[Stored dataset items]
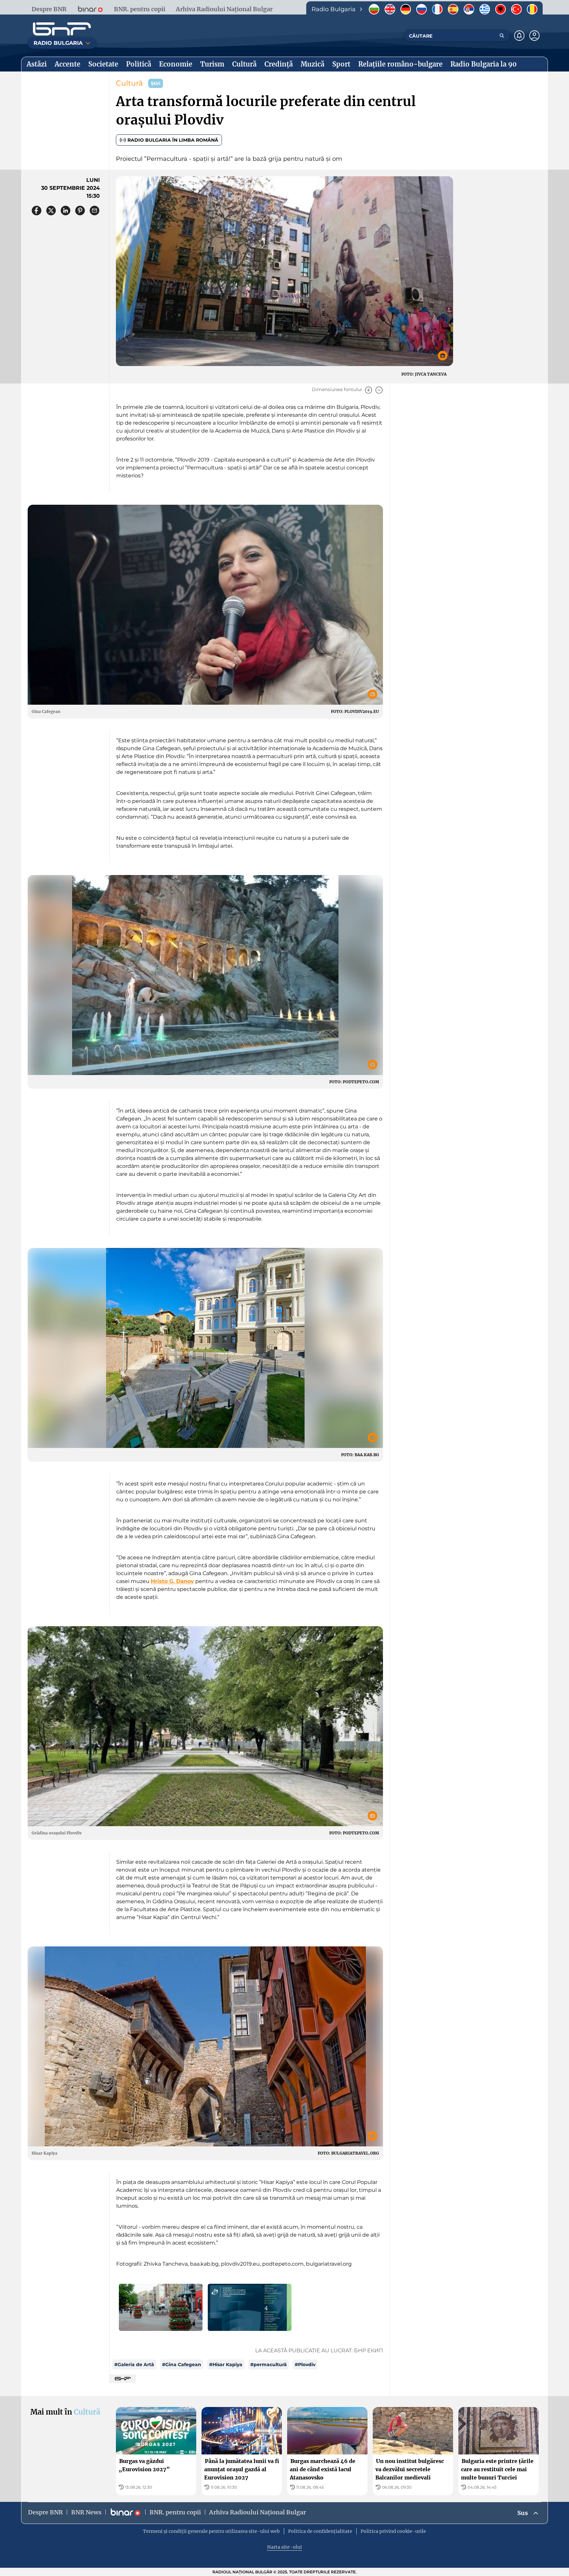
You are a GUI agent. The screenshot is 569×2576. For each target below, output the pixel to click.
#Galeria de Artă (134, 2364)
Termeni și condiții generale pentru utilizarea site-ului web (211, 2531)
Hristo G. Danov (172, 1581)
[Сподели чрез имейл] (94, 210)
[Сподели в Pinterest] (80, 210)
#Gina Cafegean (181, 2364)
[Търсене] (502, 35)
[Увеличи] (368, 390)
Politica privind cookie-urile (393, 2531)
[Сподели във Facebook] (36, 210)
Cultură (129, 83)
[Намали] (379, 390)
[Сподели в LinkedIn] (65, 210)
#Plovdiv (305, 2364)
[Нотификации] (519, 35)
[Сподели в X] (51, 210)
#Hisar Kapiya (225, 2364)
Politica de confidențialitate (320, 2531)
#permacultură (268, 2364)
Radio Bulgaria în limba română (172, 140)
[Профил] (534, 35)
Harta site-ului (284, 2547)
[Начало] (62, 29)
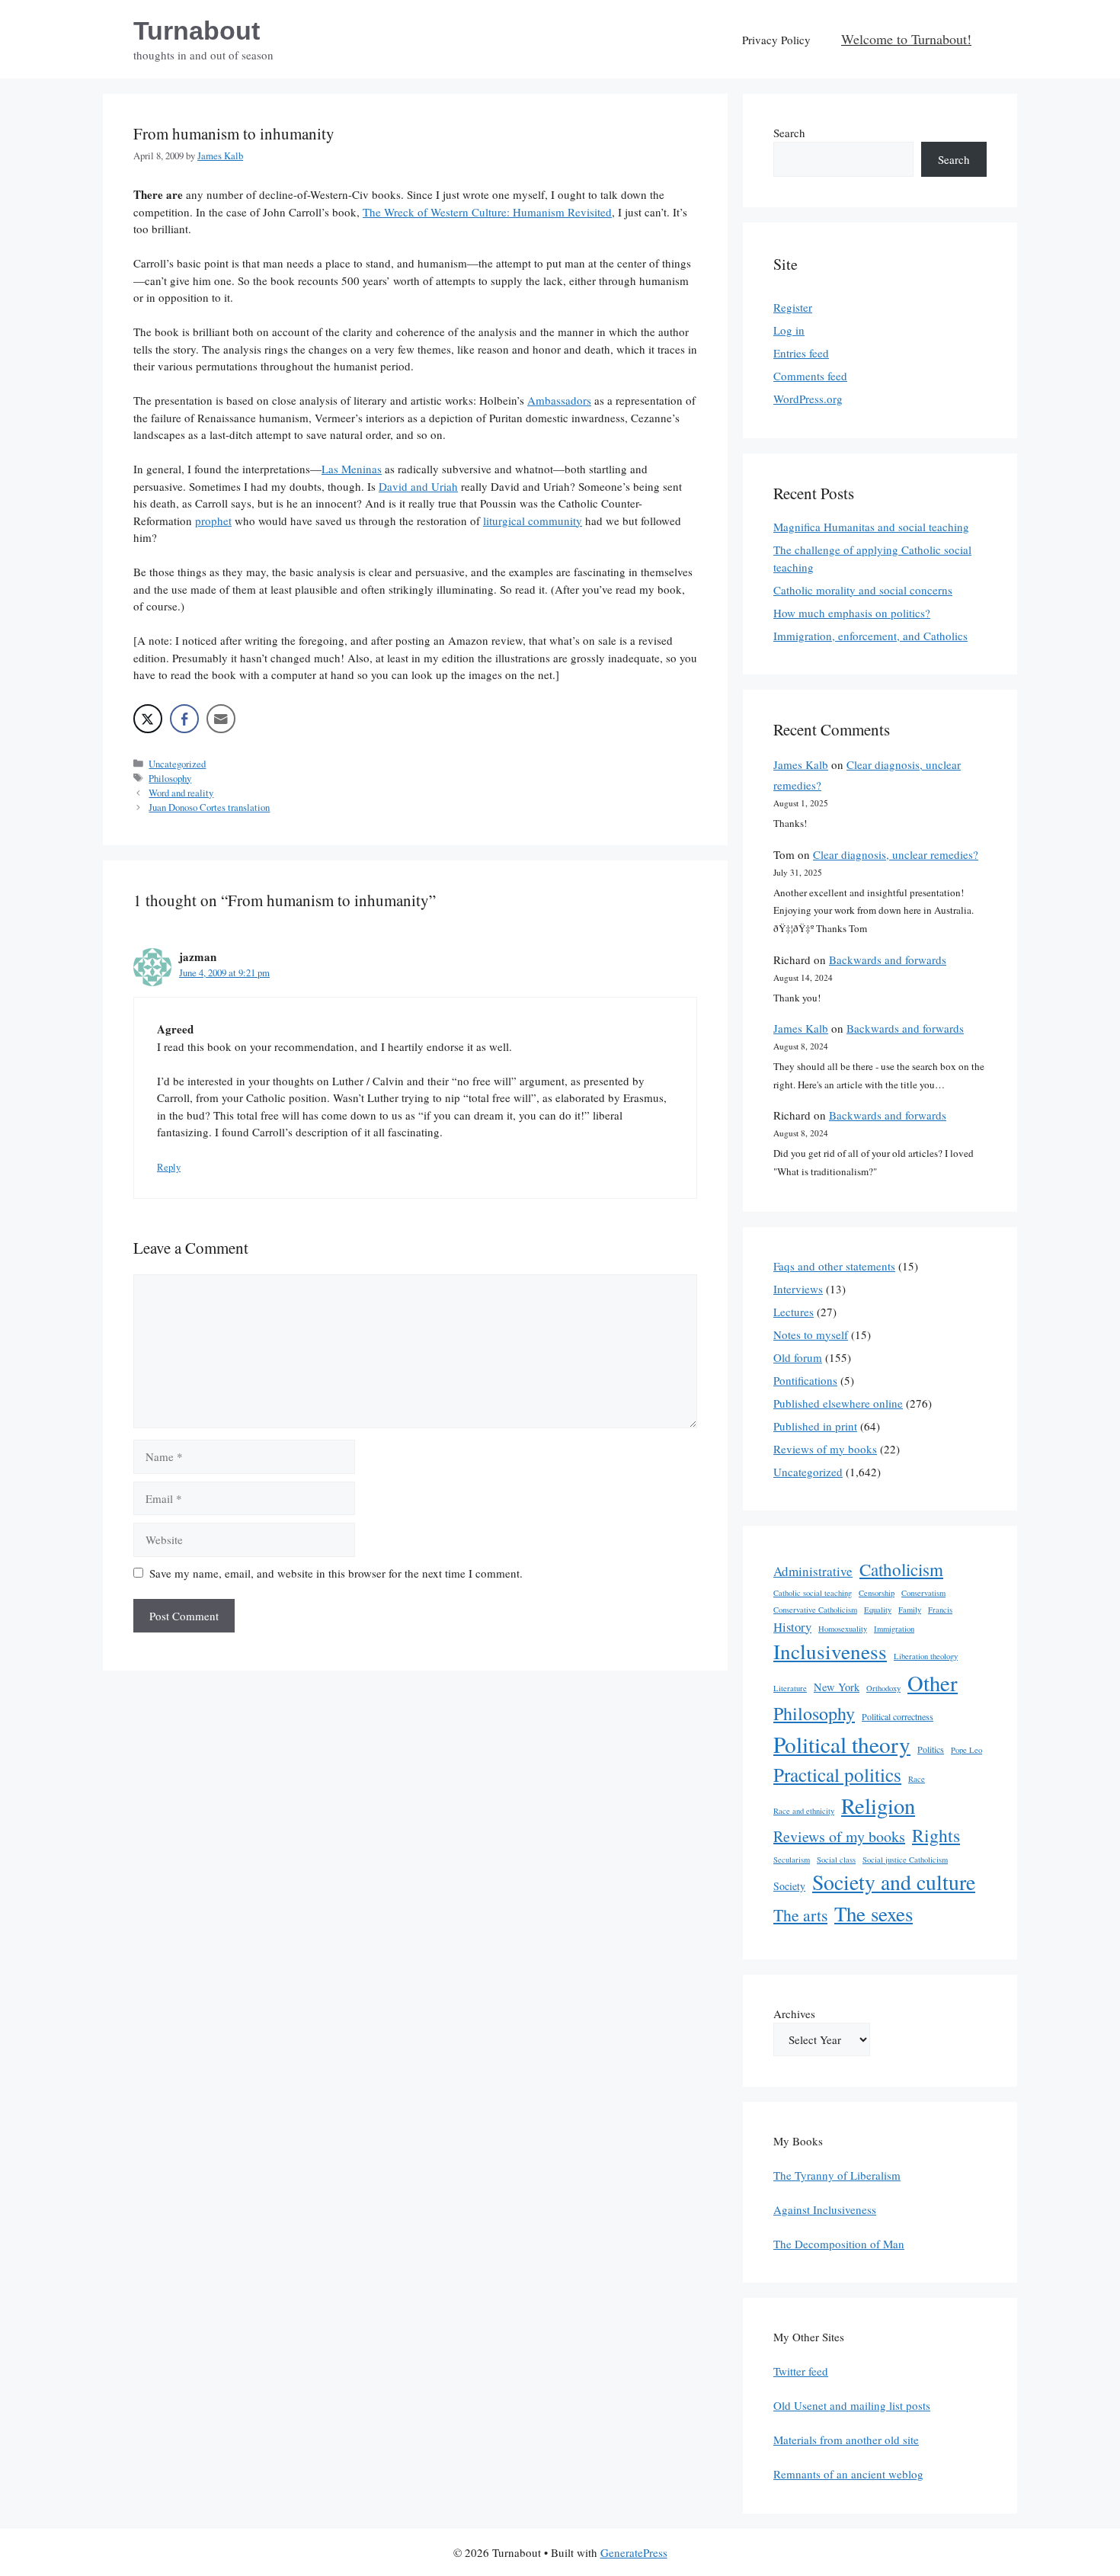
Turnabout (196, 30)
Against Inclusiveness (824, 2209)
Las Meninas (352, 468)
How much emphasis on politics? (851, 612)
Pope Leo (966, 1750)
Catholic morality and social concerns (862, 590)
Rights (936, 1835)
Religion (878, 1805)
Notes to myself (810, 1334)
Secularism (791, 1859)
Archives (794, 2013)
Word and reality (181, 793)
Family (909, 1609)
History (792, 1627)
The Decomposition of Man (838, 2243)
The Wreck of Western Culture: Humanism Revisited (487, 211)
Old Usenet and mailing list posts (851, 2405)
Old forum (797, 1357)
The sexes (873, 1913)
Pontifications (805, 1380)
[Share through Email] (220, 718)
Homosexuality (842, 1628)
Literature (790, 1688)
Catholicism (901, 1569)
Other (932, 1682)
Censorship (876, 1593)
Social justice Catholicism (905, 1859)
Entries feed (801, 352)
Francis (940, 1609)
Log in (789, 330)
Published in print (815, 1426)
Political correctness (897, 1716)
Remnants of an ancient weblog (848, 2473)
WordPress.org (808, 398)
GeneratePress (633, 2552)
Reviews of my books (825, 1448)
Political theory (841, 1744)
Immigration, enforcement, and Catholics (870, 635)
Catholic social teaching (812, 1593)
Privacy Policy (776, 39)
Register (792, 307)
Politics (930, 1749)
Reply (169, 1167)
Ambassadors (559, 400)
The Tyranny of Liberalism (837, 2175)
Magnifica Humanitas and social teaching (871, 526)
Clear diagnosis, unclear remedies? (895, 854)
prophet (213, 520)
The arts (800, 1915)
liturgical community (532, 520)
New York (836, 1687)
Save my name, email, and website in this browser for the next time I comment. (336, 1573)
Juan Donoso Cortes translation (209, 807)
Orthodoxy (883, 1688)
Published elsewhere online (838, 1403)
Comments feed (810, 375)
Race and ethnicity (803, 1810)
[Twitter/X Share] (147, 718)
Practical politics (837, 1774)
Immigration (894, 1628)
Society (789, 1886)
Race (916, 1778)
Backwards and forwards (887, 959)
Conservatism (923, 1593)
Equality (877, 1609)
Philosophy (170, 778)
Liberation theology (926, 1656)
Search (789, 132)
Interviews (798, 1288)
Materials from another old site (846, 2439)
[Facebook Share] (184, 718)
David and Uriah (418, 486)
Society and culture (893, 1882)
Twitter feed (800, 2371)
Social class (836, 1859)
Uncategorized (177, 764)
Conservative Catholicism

### Required work:
Out of the entries above, write out only the lines between the line holding "Backwards and forwards (887, 959)" and the line holding "Social class (836, 1859)", inclusive, each exactly as given.

### Your solution:
Backwards and forwards (887, 959)
Conservatism (923, 1593)
Equality (877, 1609)
Philosophy (170, 778)
Liberation theology (926, 1656)
Search (789, 132)
Interviews (798, 1288)
Materials from another old site (846, 2439)
[Facebook Share] (184, 718)
David and Uriah (418, 486)
Society and culture (893, 1882)
Twitter feed (800, 2371)
Social class (836, 1859)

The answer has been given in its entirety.